Weaviate P2P Image 1

New Weaviate
  1. If "bootstrappedPeers": [] is set, make the New Weaviate known to one of the peers in the array on the P2P endpoint ("operationId": "weaviate.peers.announce"). The peer responds with the contextionaryMD5 (as string) in the body.
  2. The New Weaviate validates the MD5 of the network-contextionary. If false and requestContextionary == true the contextionary is requested from the node in the network otherwise the Weaviate startup should fail.
  3. If successful (HTTP 200 received) the New Weaviate became a Bootstrapped Weaviate.

Weaviate P2P Image 2

The following steps are part of running a Weaviate as a node in the network.

Bootstrapped Weaviate
  1. If a running Bootstrapped Weaviate receives a request on the /P2P/announce ("operationId": "weaviate.peers.announce") end-point;
  2. the existence of the New Weaviate is validated by requesting a /P2P/echo ("operationId": "weaviate.peers.echo") from the New Weaviate to validate it is available.
  3. In case of a 200 response, validate if the New Weaviate already is known. If true, do nothing. If false;
  4. Store the meta-information of the New Weaviate and broadcasts to all known nodes the existence of the New Weaviate via the /P2P/announce endpoint ("operationId": "weaviate.peers.announce").

Weaviate P2P Image 3

Question the Network

  1. An end-user defines a question through the Network search in the GraphQL endpoint.
  2. The question is translated into a network question and broadcasted to all peers via the /peers/questions endpoint ("operationId": "weaviate.peers.questions.create").
  3. A peer responds with status code 200 and an answer-UUID.
  4. The node waits* for a response on the /peers/answers/{answerId} endpoint ("operationId": "weaviate.peers.answers.create").
  5. All answers are combined and sent to the end-user.

Weaviate P2P Image 4

*- The end-user defines a "networkTimeout". This is the time it might take for the answer to accumulate.

Network Questionnaires

TBD

Authorisation

The following scheme is a simple authorisation tree scheme used for authorizing things and actions.

Why this scheme?

The goal is to make communication as simple as possible. You can have multiple use-cases based on this scheme.
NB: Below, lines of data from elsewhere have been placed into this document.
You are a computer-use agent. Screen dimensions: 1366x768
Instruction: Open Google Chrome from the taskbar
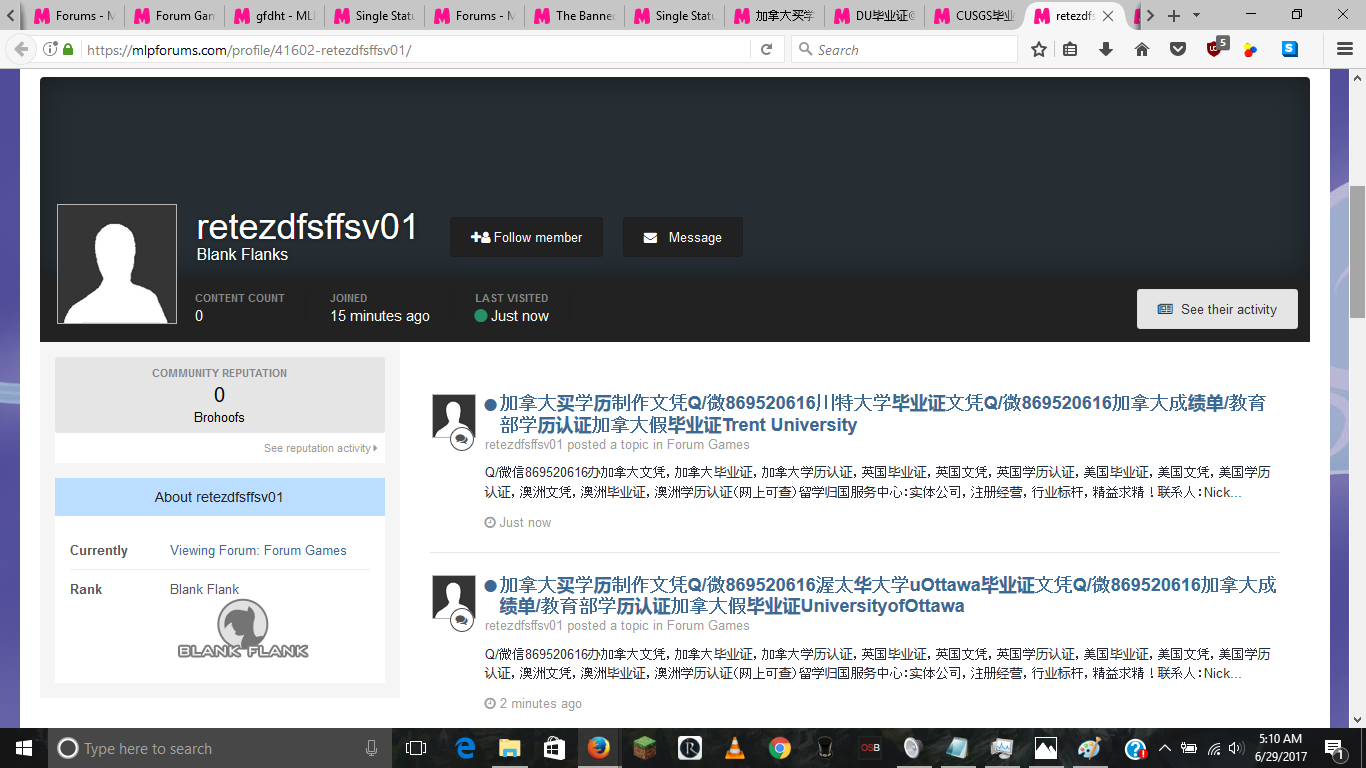[x=780, y=748]
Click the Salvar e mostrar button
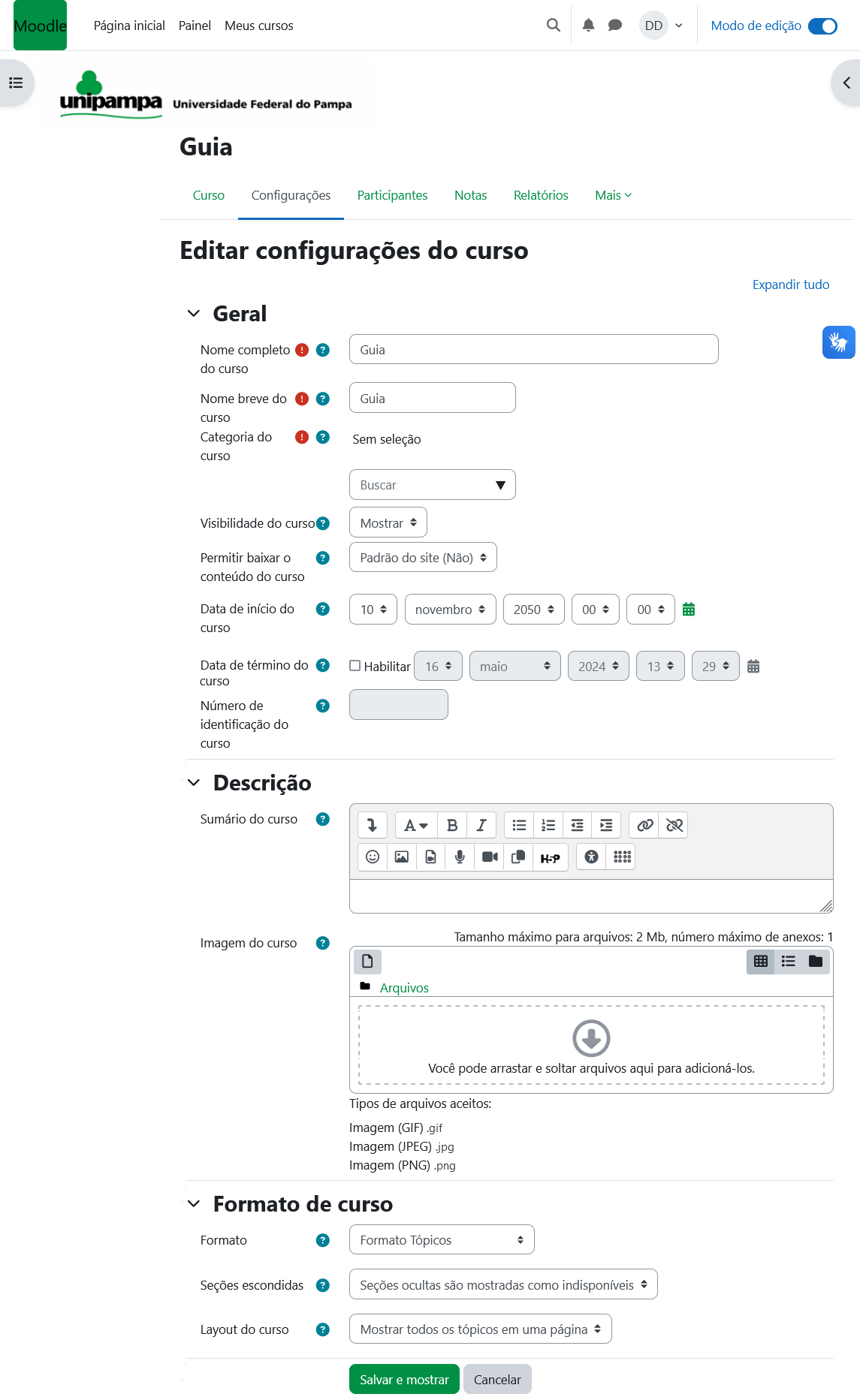This screenshot has height=1400, width=860. [x=404, y=1380]
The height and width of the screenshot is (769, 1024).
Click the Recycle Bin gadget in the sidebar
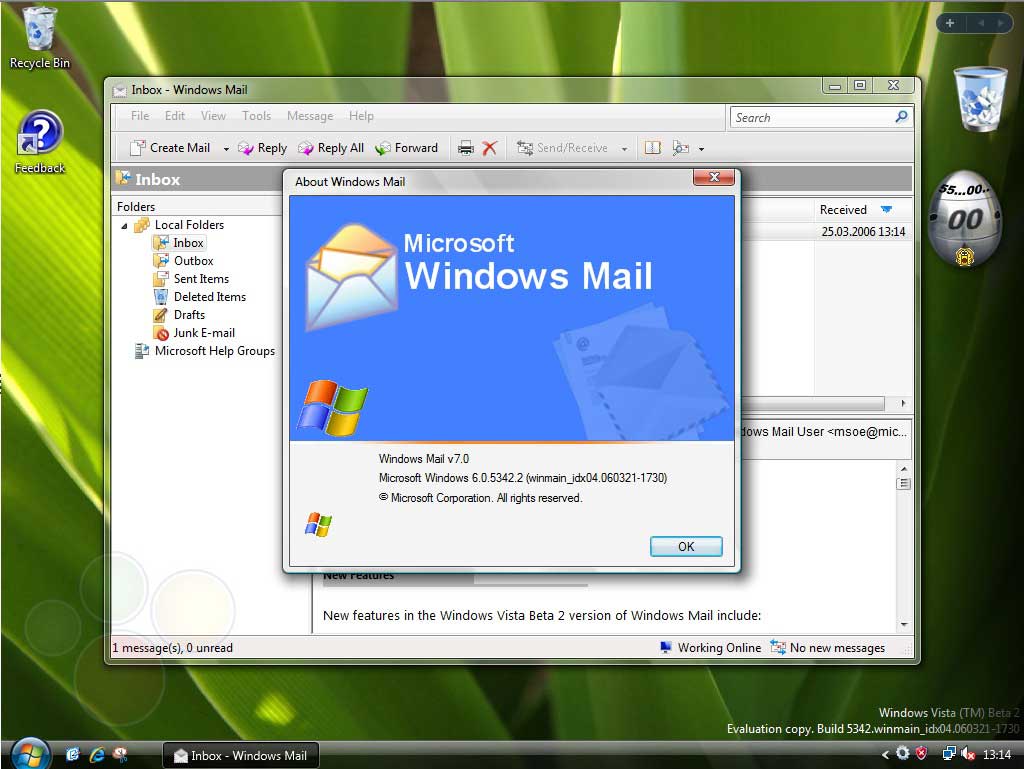979,99
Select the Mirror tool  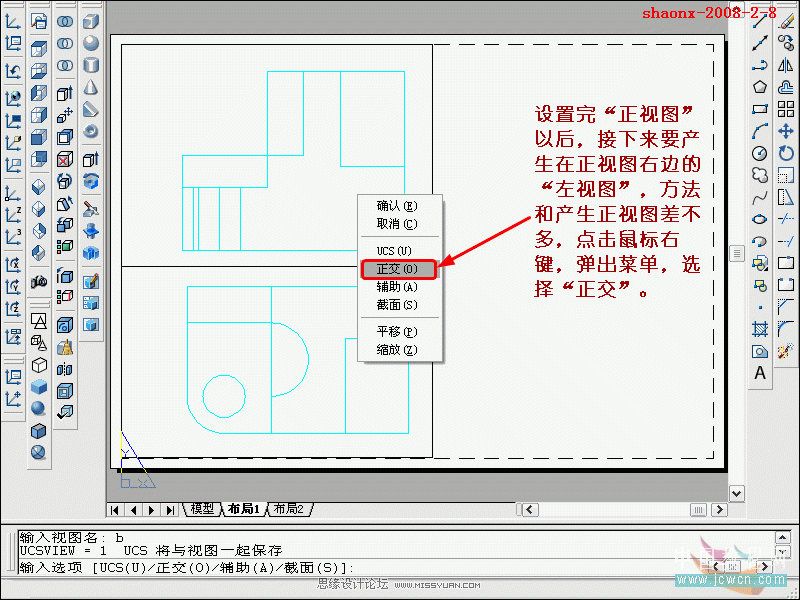(x=786, y=65)
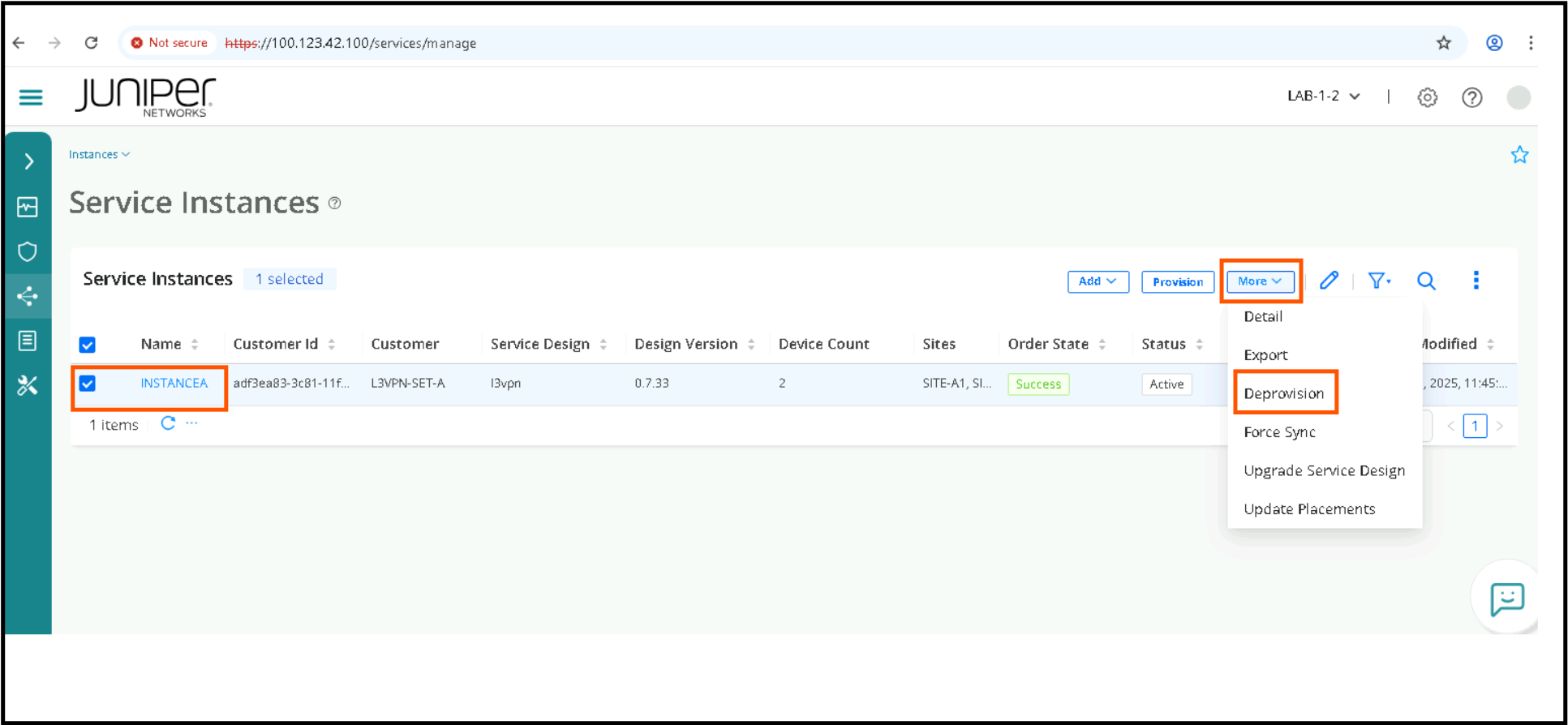The height and width of the screenshot is (725, 1568).
Task: Open the LAB-1-2 organization dropdown
Action: (x=1323, y=97)
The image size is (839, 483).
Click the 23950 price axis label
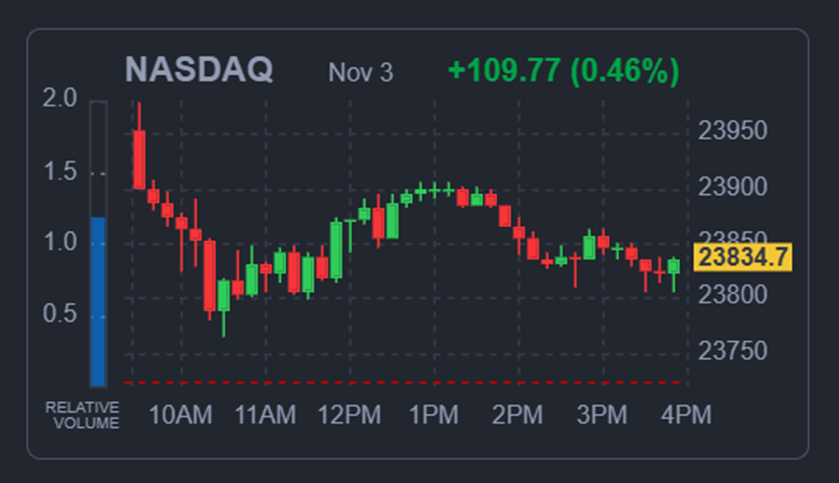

For example: a branch of keys can represent location, time, individuals, etcetera.

Definitions & Design

  1. There is one root key (accompanied by a token).
  2. With every key, a child key can be generated.
  3. A child key can have write, read, delete, and execution rights.
  4. A parent has access to a child, a child its children, etcetera.
  5. A child has no access to a parent.
  6. A child can have an expiration timestamp which, when expired, all children expire too.
  7. A child can inherit all values from a parent except for the actual key.

Miscellaneous

  • An object can have multiple keys.
  • If you want to have a parent that can't write, read, delete or execute on a child. You can set these values to false and within the child to true.
  • This is not and authentication but an authorisation scheme.

Authentication

TBD

Usage

Weaviate is open source; information for commercial use can be found on www.semi.network.

RESTful API

Full Open API docs.

Endpoint Method Auth? Description
/actions POST No Registers a new action. Given meta-data and schema values are validated.
/actions/validate POST No Validate an action's schema and meta-data. It has to be based on a schema, which is related to the given action to be accepted by this validation.
/actions/{actionId} DELETE No Deletes an action from the system.
/actions/{actionId} GET No Lists actions.
/actions/{actionId} PATCH No Updates an action. This method supports patch semantics. Given meta-data and schema values are validated. LastUpdateTime is set to the time this function is called.
/actions/{actionId} PUT No Updates an action's data. Given meta-data and schema values are validated. LastUpdateTime is set to the time this function is called.
/actions/{actionId}/history GET No Returns a particular action history.
/graphql POST No Get an object based on GraphQL
/keys POST No Creates a new key. Input expiration date is validated on being in the future and not longer than parent expiration date.
/keys/me GET No Get the key-information of the key used.
/keys/me/children GET No Get children of used key, only one step deep. A child can have children of its own.
/keys/{keyId} DELETE No Deletes a key. Only parent or self is allowed to delete key. When you delete a key, all its children will be deleted as well.
/keys/{keyId} GET No Get a key.
/keys/{keyId}/children GET No Get children of a key, only one step deep. A child can have children of its own.
/keys/{keyId}/renew-token PUT No Renews the related key. Validates being lower in tree than given key. Can not renew itself, unless being parent.
/meta GET No Gives meta information about the server and can be used to provide information to another Weaviate instance that wants to interact with the current instance.
/peers POST No Announce a new peer, authentication not needed (all peers are allowed to try and connect). This endpoint will only be used in M2M communications.
/peers/answers/{answerId} POST No Receive an answer based on a question from a peer in the network.
/peers/echo GET No Check if a peer is alive.
/peers/questions POST No Receive a question from a peer in the network.
/things GET No Lists all things in reverse order of creation, owned by the user that belongs to the used token.
/things POST No Registers a new thing. Given meta-data and schema values are validated.
/things/validate POST No Validate a thing's schema and meta-data. It has to be based on a schema, which is related to the given Thing to be accepted by this validation.
/things/{thingId} DELETE No Deletes a thing from the system. All actions pointing to this thing, where the thing is the object of the action, are also being deleted.
/things/{thingId} GET No Returns a particular thing data.
/things/{thingId} PATCH No Updates a thing data. This method supports patch semantics. Given meta-data and schema values are validated. LastUpdateTime is set to the time this function is called.
/things/{thingId} PUT No Updates a thing data. Given meta-data and schema values are validated. LastUpdateTime is set to the time this function is called.
/things/{thingId}/actions GET No Lists all actions in reverse order of creation, related to the thing that belongs to the used thingId.
/things/{thingId}/history GET No Returns a particular thing history.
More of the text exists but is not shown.